Kanu Gupta, a real estate investor, serial entrepreneur and chair of the Singapore chapter of TIGER 21, an international network of 1,300 UHNWIs, together worth an aggregate $150 billion, pointed to the fundamental appeal of India’s real estate market and wider economy.

“The demographics of India – low median age and rapid urbanisation – and the performance of its stock markets in recent years have made it attractive for investment," said Gupta.

Kanu Gupta

"Despite it being an expensive market on a relative basis, it is fast-growing and underpenetrated from a global allocation perspective.

"Also, significant private market capital, both VC and PE, is flowing to India, as investors believe a significant share of innovation will come from there, particularly in sectors such as AI, enterprise tech, and SAAS,” he said.

In India’s residential sector, he pointed to the greater appeal of the luxury segment, where demand continued to outstrip supply.

“Elsewhere in the residential sector, there is given oversupply and we seem to be at the end of the residential boom there,” he added.


The May CBRE report predicted buying activity by real estate funds, banks, REITs and property companies could take a year to recover.  

“While investment remains robust in Japan, India and Singapore, the recovery in other major regional markets is likely to be delayed to late 2024 or early 2025, as investors remain cautious due to the delayed interest rate cuts.
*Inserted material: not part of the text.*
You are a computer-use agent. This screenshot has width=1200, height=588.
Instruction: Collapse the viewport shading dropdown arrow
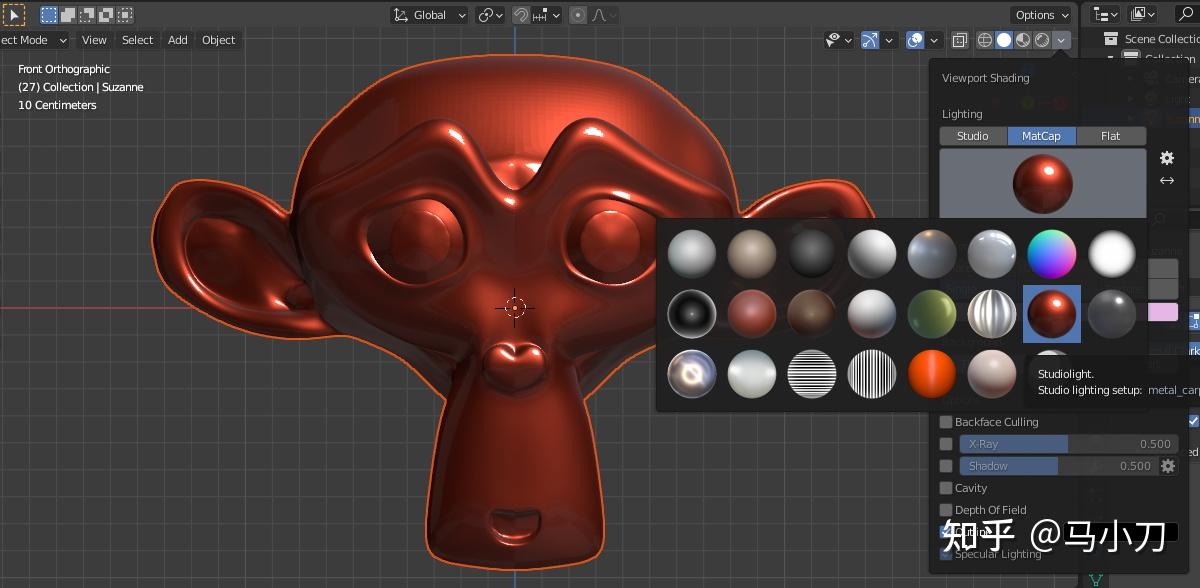tap(1061, 40)
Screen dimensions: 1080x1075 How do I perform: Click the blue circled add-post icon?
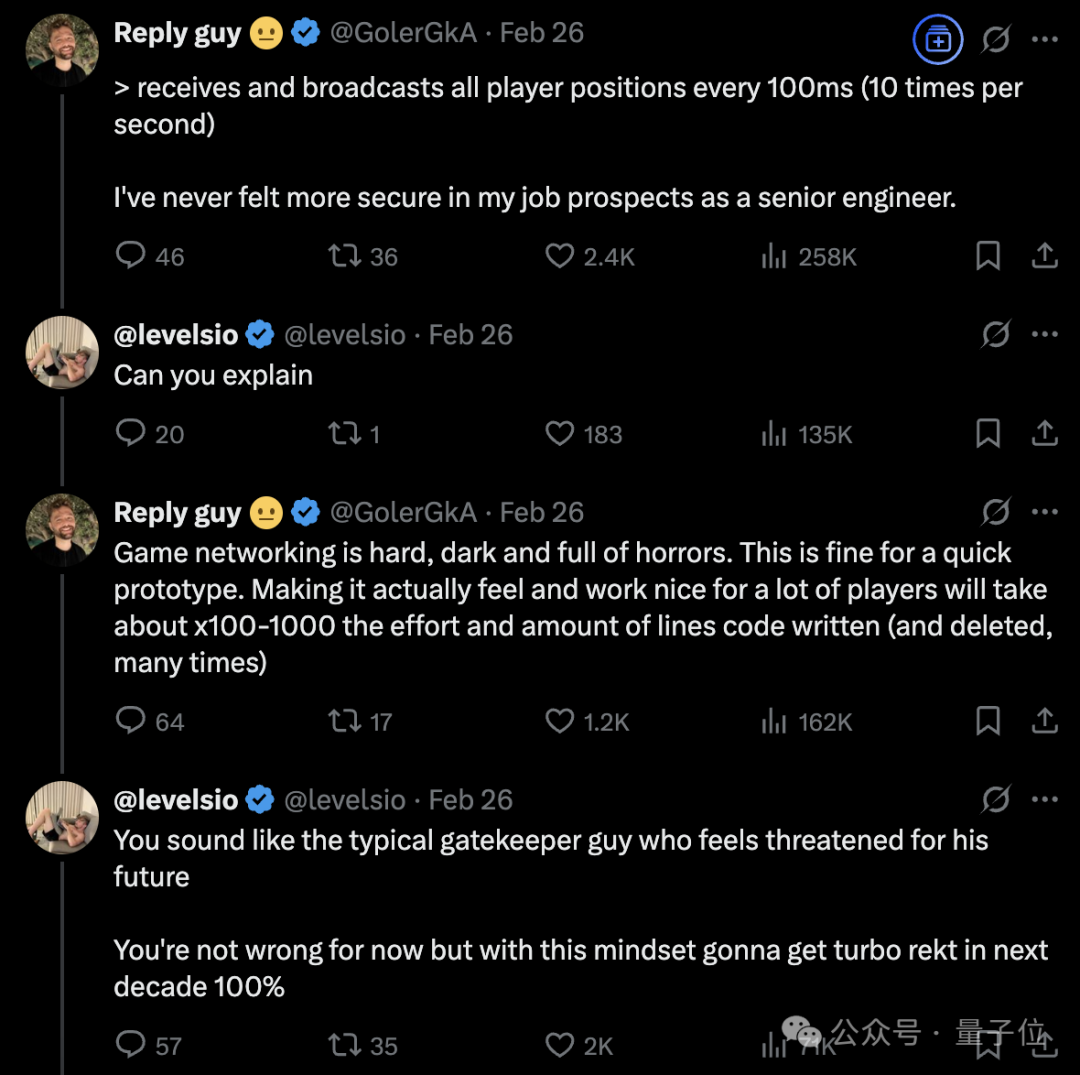(937, 39)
The rebound is expected to commence in Korea and the Pacific, followed by Greater China,” the report noted.

Henry Chin

“Interest rates in Asia Pacific have likely peaked, and financial pressure is easing,” said Henry Chin, global head of investor thought leadership and head of research, Asia Pacific for CBRE, commenting on the release of the report.

“Investors should target buying opportunities in the second half of 2024 and focus on prime assets," added Greg Hyland, head of capital markets, Asia Pacific for CBRE.

"Motivated sellers will adopt a more flexible stance towards asking prices, helping narrow the gap with buyers."

The survey quizzed 136 CBRE advisors across the region in the first half of April, asking them to report their client activity over the first quarter.